If if an alba is sib crossed with another alba which originally came from a self will the probability of having alba offspring increase in subsequent sib crossings of the alba offsprings? i.e. greater in 4th and even greater in 5th generation breeding

Does the probability depend on the species?
 
Are you thinking about breeding anything in particular? If it's a micranthum alba you'll be the man of my dreams:>
 
sorry i don't own any micranthum album :( Id probably just kill em. Your prince charming is holding onto that paph climbing gold locks somewhere you just have to keep looking. :poke:

I was just wondering about alba flasks that are sold. How can a vendor be sure that the plants will bloom alba?
 
Most vendors will be honest about the likelihood of getting albas from a cross. In most cases, an alba selfing should produce all alba plants, but I am not an expert on paph genetics. However, most descriptions of album paph crosses only mention a likelihood of albas, rather than a certainty. In many cases, the album is crossed with a non-album, and so far, every description I have read has honestly said that the offspring would not be alba, but could be used for album breeding. Take care, Eric.
 
Marco,

In the most simple, Mendelian terms, albinism is typically a recessive trait (assuming that it's a simple trait). That means that if the plant is expressing albinisms, both alleles are the same (homozygous recessive), and since only recessive alleles are present, the parent can only pass on the recessive condition to its offspring.

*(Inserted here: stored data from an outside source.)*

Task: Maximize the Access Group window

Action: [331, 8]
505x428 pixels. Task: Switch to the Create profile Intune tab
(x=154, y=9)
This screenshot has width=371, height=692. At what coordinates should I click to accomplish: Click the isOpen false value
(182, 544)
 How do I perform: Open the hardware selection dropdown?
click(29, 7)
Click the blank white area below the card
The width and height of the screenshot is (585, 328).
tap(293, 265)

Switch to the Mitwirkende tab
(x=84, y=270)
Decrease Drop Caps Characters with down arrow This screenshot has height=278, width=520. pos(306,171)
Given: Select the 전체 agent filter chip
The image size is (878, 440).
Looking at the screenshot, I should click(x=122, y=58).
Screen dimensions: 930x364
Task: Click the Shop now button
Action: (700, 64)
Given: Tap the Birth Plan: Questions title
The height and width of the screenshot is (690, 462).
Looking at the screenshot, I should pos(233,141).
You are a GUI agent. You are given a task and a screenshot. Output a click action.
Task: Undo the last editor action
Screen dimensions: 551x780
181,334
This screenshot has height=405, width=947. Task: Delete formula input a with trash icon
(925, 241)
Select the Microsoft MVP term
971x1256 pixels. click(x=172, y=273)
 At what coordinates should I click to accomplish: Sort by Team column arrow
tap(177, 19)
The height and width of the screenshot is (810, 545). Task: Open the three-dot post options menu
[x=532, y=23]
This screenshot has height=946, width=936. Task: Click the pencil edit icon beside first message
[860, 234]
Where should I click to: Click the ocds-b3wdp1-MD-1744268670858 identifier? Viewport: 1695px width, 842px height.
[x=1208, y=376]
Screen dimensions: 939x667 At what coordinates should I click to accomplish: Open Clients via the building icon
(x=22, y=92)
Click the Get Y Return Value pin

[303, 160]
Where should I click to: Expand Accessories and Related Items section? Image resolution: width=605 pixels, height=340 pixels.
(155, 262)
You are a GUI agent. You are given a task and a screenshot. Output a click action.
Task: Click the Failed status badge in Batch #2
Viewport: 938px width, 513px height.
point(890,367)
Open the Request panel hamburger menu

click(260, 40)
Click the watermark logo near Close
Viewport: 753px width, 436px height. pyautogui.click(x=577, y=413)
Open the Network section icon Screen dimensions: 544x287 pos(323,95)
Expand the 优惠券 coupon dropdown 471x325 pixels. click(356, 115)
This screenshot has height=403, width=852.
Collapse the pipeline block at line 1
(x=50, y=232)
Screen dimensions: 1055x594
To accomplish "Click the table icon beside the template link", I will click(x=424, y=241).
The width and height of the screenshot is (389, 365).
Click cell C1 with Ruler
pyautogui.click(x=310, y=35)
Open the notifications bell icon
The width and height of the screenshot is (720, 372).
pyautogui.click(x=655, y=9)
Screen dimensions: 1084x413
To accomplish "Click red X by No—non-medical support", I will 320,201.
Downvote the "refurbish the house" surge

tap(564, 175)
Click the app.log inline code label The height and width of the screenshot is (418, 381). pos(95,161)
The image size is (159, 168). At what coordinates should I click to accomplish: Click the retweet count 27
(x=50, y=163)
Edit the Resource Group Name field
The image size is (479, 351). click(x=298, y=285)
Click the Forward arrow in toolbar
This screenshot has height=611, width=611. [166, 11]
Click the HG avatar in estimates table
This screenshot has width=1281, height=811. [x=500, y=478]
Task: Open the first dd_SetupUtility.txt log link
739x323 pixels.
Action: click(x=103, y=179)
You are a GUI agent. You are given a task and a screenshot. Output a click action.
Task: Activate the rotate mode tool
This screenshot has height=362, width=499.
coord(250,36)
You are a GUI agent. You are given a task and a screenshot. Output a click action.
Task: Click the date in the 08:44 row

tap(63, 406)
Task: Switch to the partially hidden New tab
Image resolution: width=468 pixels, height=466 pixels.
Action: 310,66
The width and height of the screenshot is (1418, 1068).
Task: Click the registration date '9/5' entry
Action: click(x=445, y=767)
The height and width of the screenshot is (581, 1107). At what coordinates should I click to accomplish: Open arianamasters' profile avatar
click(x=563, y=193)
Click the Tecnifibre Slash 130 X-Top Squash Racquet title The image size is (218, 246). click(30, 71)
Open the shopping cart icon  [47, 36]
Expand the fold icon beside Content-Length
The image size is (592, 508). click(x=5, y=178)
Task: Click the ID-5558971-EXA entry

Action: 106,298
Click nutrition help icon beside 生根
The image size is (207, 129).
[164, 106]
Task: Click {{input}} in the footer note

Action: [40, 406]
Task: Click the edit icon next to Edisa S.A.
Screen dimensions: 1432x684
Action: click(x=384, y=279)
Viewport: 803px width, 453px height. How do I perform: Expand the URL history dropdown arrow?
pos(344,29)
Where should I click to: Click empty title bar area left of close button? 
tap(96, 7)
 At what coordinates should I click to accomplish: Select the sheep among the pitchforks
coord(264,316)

Like so: P = dominant allele for pigmentation, p = recessive allele (no pigment)

PP = expresses pigment
Pp = expresses pigment (since P is dominant)
pp = no pigment

So, if the pp is selfed, it can't possibly pass on a P.

Obviously, that's a gross over-simplification, considering the possibility of co-dominance, multi-locus traits, etc, but it works most of the time.

- Matt
 
selfing of an alba

I have an extensive article series on my website that discusses basic orchid genetics, and uses exactly this very issue of alba's as an example. You can check it out here:

http://www.paphinessorchids.com/index.php?option=com_content&task=view&id=22&Itemid=63

But just to be explicit, consider that you have a micranthum var. alba which has "aa" as its color genotype, where "a" is recessive to the "A" allele, found in normal color micranthums.

If you selfed "aa" -- in other words, you did the following:

aa x aa

...you could ONLY get "aa" as a resulting genotype, which means that you could only get album plants.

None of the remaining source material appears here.